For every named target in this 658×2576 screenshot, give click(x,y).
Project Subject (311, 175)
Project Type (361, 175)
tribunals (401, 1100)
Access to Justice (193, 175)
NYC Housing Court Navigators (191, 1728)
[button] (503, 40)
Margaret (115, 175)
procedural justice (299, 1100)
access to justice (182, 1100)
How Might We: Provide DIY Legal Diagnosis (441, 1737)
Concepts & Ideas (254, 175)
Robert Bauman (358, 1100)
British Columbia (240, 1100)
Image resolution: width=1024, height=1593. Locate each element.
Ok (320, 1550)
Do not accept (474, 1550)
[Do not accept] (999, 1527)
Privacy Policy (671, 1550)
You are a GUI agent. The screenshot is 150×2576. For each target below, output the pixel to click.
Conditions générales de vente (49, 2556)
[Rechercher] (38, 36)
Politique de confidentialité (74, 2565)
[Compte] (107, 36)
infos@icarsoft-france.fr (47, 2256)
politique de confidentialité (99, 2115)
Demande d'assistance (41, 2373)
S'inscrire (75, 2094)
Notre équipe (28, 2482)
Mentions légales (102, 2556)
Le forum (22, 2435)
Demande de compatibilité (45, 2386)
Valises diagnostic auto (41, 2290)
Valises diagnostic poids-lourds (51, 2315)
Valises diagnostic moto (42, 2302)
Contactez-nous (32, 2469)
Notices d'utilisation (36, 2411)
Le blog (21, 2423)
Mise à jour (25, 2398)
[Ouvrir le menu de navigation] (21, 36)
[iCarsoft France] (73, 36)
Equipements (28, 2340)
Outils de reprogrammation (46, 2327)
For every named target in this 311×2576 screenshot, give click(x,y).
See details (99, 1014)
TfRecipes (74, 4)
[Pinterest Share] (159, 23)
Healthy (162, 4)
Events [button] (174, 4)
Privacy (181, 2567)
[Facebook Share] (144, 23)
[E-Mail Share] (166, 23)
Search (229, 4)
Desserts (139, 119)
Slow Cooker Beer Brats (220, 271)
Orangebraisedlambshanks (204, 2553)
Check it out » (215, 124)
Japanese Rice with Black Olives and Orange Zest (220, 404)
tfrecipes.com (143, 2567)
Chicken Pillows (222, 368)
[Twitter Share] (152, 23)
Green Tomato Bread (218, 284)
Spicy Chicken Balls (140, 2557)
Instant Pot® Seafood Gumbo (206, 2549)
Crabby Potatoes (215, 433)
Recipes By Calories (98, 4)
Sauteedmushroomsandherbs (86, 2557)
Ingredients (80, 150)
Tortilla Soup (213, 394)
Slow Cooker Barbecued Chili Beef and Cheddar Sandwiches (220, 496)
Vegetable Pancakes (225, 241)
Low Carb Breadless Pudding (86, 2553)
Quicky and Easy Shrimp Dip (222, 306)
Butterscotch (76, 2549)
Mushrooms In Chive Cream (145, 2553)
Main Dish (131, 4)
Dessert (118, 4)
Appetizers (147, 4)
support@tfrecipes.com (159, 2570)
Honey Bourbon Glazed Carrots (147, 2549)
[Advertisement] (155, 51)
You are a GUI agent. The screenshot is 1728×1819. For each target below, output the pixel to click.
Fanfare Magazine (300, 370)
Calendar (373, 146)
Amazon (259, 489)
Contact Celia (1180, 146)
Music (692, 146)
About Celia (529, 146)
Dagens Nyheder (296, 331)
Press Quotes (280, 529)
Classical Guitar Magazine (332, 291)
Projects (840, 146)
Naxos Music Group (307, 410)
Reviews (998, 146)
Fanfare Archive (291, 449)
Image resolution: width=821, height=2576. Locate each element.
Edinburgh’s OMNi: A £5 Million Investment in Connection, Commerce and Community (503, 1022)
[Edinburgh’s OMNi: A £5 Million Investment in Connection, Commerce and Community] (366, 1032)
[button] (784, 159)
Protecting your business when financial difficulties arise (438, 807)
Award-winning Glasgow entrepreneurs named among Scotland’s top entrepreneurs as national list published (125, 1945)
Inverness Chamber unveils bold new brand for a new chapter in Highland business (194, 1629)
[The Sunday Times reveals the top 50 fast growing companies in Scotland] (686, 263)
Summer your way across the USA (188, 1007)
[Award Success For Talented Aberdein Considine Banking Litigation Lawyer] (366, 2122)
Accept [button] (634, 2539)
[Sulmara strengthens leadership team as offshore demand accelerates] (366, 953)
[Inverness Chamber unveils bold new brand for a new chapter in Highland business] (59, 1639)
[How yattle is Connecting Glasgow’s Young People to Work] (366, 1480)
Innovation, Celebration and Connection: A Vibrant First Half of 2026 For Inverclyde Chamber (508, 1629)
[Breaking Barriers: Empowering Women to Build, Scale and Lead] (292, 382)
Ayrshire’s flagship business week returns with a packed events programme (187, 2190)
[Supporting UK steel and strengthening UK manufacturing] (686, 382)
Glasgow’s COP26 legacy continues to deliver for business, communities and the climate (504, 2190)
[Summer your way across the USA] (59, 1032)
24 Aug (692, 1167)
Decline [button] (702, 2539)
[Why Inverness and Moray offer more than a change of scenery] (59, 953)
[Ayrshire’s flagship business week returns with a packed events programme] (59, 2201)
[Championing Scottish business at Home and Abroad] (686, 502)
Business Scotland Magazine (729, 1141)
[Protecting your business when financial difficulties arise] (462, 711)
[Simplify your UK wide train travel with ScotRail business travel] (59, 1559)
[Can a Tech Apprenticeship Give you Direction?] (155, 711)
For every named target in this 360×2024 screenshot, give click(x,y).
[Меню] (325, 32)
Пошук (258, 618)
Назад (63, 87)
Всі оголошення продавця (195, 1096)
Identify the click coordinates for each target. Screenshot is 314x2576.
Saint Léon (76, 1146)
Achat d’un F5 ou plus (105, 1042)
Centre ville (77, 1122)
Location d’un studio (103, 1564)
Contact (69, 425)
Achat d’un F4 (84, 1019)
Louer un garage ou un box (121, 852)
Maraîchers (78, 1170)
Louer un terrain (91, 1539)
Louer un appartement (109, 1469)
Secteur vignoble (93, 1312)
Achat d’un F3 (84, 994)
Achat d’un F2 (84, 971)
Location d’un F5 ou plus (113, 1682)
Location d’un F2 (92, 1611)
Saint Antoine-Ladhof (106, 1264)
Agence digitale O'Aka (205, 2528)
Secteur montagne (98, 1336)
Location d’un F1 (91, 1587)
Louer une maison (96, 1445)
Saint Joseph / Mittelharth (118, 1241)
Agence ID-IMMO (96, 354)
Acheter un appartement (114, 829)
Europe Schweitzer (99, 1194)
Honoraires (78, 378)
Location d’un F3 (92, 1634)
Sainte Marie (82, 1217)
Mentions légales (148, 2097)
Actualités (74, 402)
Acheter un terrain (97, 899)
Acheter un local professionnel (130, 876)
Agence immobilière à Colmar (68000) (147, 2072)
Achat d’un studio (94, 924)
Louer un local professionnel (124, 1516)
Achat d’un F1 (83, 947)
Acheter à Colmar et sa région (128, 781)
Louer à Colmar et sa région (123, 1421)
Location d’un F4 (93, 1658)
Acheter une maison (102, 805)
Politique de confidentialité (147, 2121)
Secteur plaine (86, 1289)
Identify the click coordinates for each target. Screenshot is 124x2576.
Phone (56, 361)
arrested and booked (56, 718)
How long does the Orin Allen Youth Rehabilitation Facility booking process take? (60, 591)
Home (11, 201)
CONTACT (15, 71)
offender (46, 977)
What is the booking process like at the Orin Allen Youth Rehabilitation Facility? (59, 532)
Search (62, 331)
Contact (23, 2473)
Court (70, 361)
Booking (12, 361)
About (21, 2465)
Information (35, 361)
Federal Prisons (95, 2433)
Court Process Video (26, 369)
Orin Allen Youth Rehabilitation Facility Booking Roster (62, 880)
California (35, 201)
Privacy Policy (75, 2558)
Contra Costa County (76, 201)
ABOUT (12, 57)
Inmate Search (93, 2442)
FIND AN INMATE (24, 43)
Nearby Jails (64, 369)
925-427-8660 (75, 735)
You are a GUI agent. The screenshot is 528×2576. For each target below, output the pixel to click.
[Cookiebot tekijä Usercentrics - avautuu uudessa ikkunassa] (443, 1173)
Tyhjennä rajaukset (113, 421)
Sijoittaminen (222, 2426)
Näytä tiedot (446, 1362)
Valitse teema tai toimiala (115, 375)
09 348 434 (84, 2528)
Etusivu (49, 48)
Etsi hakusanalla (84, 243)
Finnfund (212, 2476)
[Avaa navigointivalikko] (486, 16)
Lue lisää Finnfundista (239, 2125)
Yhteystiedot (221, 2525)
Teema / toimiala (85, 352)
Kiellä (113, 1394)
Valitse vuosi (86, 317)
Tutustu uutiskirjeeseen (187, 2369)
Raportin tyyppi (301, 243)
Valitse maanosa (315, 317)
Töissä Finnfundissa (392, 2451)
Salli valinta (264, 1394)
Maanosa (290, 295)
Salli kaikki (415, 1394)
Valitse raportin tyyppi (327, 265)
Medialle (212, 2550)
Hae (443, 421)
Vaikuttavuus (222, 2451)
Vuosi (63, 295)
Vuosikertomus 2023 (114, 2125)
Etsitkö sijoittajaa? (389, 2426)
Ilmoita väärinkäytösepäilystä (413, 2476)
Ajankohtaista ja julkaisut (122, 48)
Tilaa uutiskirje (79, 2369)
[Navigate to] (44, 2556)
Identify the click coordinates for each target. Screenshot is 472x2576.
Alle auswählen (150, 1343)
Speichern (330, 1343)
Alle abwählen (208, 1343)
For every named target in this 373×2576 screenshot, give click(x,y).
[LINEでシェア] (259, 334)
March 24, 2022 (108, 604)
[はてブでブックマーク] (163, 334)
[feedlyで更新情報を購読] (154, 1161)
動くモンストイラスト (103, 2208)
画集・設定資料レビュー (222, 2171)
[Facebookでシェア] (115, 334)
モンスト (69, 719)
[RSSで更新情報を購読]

┄┄┄┄┄┄

Scan the entries above for the word "toimiala" and collect each line holding it.

**Completed task:**
Valitse teema tai toimiala (115, 375)
Teema / toimiala (85, 352)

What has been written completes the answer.